Well, the whole thing is not that trivial, but to answer your question: No, it does not copy the variable, unless you write to it in the function and no, you won't save CPU and Memory by using a reference. In most cases the reference won't change performance at all, but in the worst case it will actually degrade it (because if a not is_ref variant of the variable already exists and a reference is created the value of the variable must be copied to get a zval with is_ref and one without). Optimizing code by using references is no good.
if argument to a function is defined as so "function my_function($variable) {}" then you are getting a copy of the variable and any alterations made to the variable inside your function will not be available to the function caller. you can pass a variable by reference by prepending an ampersand to the argument when defining your function and thus any alterations made to the variable will persist to the function caller, ie "function my_function(&$variable) {}"
function myfunction($var) {
$var = 'World';
}
$var = 'Hello';
myfunction($var);
echo $var; // 'Hello';
Passing a variable by reference
function myfunction(&$var) {
$var = 'World';
}
$var = 'Hello';
myfunction($var);
echo $var; // 'World'
With PHP5 using "copy on write" and passing by reference causing more of a performance penalty than a gain, why should I use pass-by-reference? Other than call-back functions that would return more than one value or classes who's attributes you want to be alterable without calling a set function later(bad practice, I know), is there a use for it that I am missing?
You use pass-by-reference when you want to modify the result and that's all there is to it.
Remember as well that in PHP objects are always pass-by-reference.
Personally I find PHP's system of copying values implicitly (I guess to defend against accidental modification) cumbersome and unintuitive but then again I started in strongly typed languages, which probably explains that. But I find it interesting that objects differ from PHP's normal operation and I take it as evidence that PHP"s implicit copying mechanism really isn't a good system.
A recursive function that fills an array? Remember writing something like that, once.
There's no point in having hundreds of copies of a partially filled array and copying, splicing and joining parts at every turn.

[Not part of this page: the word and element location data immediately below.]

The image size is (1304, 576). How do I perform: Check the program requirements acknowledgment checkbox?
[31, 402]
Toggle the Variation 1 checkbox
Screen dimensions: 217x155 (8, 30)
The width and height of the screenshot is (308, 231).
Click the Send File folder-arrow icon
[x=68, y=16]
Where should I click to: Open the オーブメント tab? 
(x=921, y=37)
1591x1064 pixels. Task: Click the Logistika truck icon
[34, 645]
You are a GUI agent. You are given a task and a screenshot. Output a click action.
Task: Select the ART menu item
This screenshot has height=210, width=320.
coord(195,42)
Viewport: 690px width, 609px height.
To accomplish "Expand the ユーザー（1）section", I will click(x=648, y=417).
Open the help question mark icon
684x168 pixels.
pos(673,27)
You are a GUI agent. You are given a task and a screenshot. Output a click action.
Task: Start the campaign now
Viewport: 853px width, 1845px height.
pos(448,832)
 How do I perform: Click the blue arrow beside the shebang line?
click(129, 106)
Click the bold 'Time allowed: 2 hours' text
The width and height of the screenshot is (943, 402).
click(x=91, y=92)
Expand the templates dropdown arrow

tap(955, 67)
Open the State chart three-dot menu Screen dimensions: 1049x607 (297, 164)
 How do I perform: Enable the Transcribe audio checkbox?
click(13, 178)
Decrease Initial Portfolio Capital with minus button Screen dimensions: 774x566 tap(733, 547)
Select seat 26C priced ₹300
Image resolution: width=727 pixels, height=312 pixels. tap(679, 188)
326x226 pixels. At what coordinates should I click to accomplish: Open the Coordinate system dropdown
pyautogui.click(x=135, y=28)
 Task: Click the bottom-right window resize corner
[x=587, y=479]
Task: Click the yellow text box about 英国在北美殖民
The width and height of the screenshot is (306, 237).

Even when passing objects there is a difference.
Try this example:
class Penguin { }
$a = new Penguin();
function one($a)
{
$a = null;
}
function two(&$a)
{
$a = null;
}
var_dump($a);
one($a);
var_dump($a);
two($a);
var_dump($a);
The result will be:
object(Penguin)#1 (0) {}
object(Penguin)#1 (0) {}
NULL
When you pass a variable containing a reference to an object by reference, you are able to modify the reference to the object.